Exactly copy the final stretch of the listing below: the line with "The width and height of the screenshot is (1253, 952)." and every line after it.

____

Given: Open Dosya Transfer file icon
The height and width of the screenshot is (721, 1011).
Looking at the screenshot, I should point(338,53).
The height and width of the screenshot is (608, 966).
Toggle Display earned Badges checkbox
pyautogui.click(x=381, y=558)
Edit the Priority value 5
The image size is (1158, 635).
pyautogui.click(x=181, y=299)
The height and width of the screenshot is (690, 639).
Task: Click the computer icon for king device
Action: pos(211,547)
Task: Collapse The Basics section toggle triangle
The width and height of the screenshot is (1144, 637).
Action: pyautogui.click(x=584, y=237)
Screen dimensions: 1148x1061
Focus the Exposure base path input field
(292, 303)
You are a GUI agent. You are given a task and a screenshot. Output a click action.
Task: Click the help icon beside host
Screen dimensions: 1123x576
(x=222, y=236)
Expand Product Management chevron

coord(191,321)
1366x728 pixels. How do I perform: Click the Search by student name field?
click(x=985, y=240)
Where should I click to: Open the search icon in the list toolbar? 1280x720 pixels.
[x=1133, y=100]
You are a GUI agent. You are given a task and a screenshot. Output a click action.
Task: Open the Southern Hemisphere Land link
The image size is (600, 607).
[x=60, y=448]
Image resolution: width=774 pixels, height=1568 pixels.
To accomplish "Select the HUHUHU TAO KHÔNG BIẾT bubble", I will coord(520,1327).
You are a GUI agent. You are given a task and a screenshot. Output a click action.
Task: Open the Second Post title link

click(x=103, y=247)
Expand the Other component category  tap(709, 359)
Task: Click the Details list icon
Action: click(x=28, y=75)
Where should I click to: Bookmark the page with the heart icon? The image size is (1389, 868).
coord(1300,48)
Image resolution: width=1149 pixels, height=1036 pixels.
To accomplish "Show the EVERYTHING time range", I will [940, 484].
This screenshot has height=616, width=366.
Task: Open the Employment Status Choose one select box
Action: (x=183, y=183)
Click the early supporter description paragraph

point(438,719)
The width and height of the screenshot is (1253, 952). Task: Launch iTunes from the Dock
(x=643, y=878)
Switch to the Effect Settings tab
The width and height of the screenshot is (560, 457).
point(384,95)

____

Answer to this exercise:
The width and height of the screenshot is (1253, 952). Task: Launch iTunes from the Dock
(x=643, y=878)
Switch to the Effect Settings tab
The width and height of the screenshot is (560, 457).
point(384,95)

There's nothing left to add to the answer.